Reference gene variability across age and sex in 5XFAD mice highlights normalization challenges in Alzheimer’s models

Gene expression profiling in neurodegenerative diseases such as Alzheimer’s Disease (AD) is frequently performed using real-time quantitative polymerase chain reaction (RT-qPCR). The accuracy of this technique relies heavily on selecting suitable reference genes (RGs) for normalization and internal control. Ideally, RGs should maintain consistent transcription levels, unaffected by cellular or pathological changes. However, identifying stable RGs is challenging, particularly in diseases like AD, where gene expression fluctuates across disease stages.
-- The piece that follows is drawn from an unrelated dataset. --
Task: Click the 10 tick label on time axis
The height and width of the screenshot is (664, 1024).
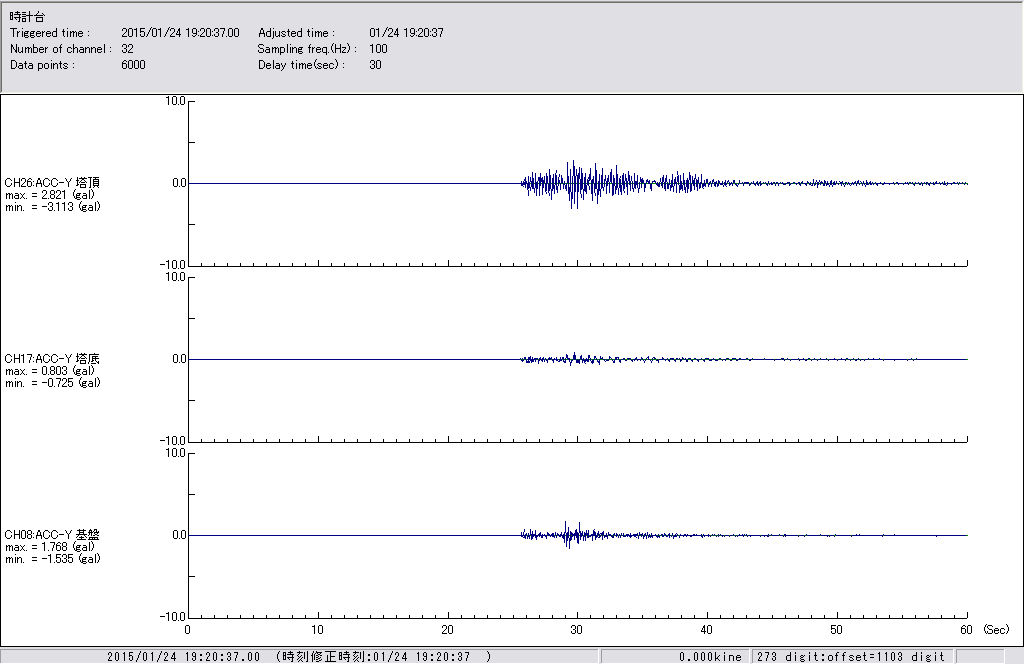Action: [x=318, y=630]
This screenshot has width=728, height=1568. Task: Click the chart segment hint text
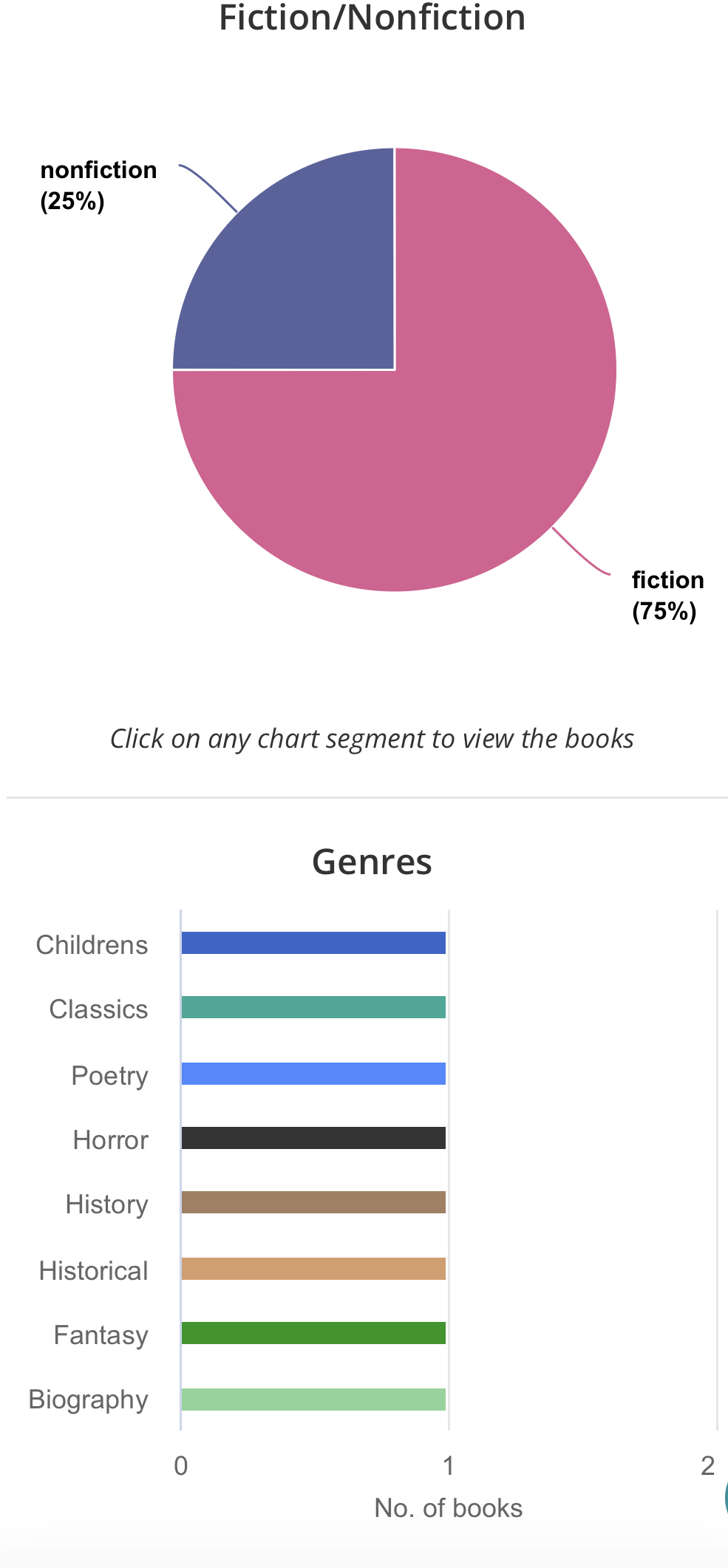[x=372, y=739]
This study aimed to determine the most stable RGs in two brain regions - cortex (CTX) and hippocampus (HIPP) - of male and female 5XFAD mice, a model of familial AD. The stability of five commonly used RGs namely Gapdh, Ppia, Rer1, Rpl27 and Rps29, was evaluated using GeNorm, NormFinder, BestKeeper, and EndoGene algorithms across three AD stages: prodromal (2 months of age, mo), early (4 mo), and late (7 and 10 mo). Results revealed region-, sex-, and time-dependent differences in RG expression stability, reflecting the distinct vulnerability of CTX and HIPP to Aβ pathology. Using the two most stable RGs for normalization improved precision, reducing variability and increasing the significance level in target gene expression analyses. These findings emphasize the necessity of validating RGs under specific experimental conditions to ensure reliable RT-qPCR quantification in AD research.